Extracted data Block Start

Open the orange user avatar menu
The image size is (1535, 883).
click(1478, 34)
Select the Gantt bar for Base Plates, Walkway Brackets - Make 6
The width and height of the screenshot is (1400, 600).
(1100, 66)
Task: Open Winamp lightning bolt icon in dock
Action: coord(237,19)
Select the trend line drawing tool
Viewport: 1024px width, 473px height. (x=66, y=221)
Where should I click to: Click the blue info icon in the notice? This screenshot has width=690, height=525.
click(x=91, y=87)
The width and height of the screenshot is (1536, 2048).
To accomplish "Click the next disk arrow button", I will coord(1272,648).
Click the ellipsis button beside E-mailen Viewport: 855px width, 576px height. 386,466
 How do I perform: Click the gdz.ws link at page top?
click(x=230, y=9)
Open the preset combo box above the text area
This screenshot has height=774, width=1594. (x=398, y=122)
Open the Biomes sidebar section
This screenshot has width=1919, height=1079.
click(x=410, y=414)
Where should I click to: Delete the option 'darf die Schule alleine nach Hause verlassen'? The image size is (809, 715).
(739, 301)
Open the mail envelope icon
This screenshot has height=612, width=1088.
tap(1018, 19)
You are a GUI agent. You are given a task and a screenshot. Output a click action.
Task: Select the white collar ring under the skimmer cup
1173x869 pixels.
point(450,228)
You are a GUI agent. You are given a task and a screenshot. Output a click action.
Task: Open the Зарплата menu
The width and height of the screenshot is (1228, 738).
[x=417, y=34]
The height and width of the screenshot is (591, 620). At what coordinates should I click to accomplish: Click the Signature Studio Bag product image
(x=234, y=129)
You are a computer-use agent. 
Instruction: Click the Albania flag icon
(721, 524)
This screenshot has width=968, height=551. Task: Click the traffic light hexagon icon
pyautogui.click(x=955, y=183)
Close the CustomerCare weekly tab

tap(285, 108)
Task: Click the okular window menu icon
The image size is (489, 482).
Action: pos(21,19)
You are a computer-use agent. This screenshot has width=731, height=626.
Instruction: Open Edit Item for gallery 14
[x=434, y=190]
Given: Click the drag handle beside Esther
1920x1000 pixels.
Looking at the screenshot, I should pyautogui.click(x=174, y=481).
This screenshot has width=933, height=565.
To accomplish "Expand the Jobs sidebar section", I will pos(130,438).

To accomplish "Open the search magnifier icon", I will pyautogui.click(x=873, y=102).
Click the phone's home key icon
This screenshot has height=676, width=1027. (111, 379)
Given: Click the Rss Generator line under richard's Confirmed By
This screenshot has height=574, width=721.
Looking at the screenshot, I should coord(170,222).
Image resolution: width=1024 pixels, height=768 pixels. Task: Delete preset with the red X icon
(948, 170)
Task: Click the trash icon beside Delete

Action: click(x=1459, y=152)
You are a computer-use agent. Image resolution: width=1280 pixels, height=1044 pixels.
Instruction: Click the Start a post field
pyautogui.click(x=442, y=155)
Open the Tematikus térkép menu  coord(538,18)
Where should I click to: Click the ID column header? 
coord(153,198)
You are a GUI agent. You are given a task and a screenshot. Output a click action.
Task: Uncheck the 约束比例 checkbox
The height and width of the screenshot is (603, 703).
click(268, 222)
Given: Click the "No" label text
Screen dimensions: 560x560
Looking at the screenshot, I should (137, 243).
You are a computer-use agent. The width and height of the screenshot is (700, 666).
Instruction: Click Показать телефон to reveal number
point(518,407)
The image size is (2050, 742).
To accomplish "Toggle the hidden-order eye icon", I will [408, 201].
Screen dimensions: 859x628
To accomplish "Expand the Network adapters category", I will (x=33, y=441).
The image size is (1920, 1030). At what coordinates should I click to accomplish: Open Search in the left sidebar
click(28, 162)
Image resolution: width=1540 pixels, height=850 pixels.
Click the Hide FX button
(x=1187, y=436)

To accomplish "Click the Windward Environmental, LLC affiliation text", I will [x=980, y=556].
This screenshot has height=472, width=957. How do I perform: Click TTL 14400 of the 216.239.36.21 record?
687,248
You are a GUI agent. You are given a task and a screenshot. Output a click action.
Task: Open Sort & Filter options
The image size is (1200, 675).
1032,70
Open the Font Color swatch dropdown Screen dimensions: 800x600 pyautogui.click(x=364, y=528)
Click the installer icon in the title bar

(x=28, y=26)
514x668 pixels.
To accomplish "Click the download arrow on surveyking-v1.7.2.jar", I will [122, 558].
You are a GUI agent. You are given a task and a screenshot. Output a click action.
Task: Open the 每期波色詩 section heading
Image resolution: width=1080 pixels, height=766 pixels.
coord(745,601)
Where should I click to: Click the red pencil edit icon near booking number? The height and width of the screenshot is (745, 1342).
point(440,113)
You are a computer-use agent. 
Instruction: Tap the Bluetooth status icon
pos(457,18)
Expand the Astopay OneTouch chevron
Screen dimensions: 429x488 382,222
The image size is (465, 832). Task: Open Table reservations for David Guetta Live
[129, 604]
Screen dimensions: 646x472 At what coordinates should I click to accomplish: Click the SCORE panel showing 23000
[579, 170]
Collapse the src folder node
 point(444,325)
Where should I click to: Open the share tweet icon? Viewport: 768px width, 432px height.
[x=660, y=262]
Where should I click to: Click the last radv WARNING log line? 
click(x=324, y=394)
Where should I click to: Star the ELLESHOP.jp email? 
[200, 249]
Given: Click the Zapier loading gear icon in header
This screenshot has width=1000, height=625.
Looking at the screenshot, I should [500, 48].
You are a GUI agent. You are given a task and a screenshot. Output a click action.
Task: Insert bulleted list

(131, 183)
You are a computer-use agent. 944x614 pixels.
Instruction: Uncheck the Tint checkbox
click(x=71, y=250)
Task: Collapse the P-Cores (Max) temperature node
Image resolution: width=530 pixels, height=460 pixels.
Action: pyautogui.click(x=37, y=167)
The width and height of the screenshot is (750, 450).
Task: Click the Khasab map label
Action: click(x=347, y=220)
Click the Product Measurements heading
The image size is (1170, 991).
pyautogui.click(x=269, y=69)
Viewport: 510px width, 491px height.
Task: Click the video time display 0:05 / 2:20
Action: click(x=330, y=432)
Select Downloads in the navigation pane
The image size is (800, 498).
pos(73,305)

Extracted data Block End

The exercise is to copy out every line above that has the word "under" in it.

Task: Select the white collar ring under the skimmer cup
Given: Click the Rss Generator line under richard's Confirmed By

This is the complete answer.